• SUPPLIED TEXT
John Greenwood liked to race Corvettes. When he wasn’t racing them he also liked to make street ‘Vettes that looked like his racers. Today’s Nice Price or rack Pipe Greenwood GT is just such a car, and it comes with a price asking a lot of your green.
Okay, audience participation time: what would be your ultimate drivetrain from one car/body shoved into the chassis from another? I ask you that simply because yesterday’s 2000 BMW 740i with an M5’s naughty bits certainly wasn’t. Not only that, but its $21K price tag was equally unpopular, carrying off a massive 86-percent Crack Pipe loss.
That’s too bad for the seller as, per his ad, he built the car just to sell. Sucks to be you, my friend.
John Greenwood and his brother Burt also built cars out of other cars, but their efforts weren’t just taking apart and reassembling other people’s work. Instead, they built street cars that looked a whole lot like the race cars John just so happened to be driving throughout much of the early ‘70s.
The racers were notable for their stars and stripes paint schemes and the fact that Greenwood didn’t just do driving duties, he was also an accomplished engine builder. That gave him an edge on the track by knowing just how to eke out every last pony.
Greenwood, who passed away in 2015 at the age of 70, built cars not only for his own team—which in 1971 included comedian Dick Smothers—but for other teams as well. That inevitably led to the building of street editions, including this Corvette-based 1977 Greenwood GT.
Thirty-two of the GTs were built over the course of three years—’75, ’76, and ’77. All of them featured a widebody design that emulated Greenwood’s pole-winning ’75 Daytona entry.
This one is claimed to be #24 of that 32, and has the riveted-on serial number plaque to support that claim.
The seller declines to provide much else in way of description about the car. You know, information such as why it has an odd stainless steel Kamm tail in place of its urethane endcap. That’s just weird.

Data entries
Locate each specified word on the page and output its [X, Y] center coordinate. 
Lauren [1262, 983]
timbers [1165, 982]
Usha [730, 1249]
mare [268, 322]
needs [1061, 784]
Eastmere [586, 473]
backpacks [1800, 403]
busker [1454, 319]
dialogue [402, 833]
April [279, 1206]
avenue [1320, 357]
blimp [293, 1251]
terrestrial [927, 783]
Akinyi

• PROBLEMS TO WORK ON
• A. Reproduce the Greenwood GT article from "Greenwood, who passed" to "That’s just weird.", swapping "serial number plaque" for "VIN plate".
• B. Using the Greenwood GT article, answer these:
(i) What was the price tag on yesterday's 2000 BMW 740i?
(ii) In what year did John Greenwood pass away, and at what age?
(iii) How many of the GTs were built?

• ANSWERS TO THE EXERCISE
• A.
Greenwood, who passed away in 2015 at the age of 70, built cars not only for his own team—which in 1971 included comedian Dick Smothers—but for other teams as well. That inevitably led to the building of street editions, including this Corvette-based 1977 Greenwood GT.
Thirty-two of the GTs were built over the course of three years—’75, ’76, and ’77. All of them featured a widebody design that emulated Greenwood’s pole-winning ’75 Daytona entry.
This one is claimed to be #24 of that 32, and has the riveted-on VIN plate to support that claim.
The seller declines to provide much else in way of description about the car. You know, information such as why it has an odd stainless steel Kamm tail in place of its urethane endcap. That’s just weird.

• B.
(i) $21K
(ii) 2015, at the age of 70
(iii) Thirty-two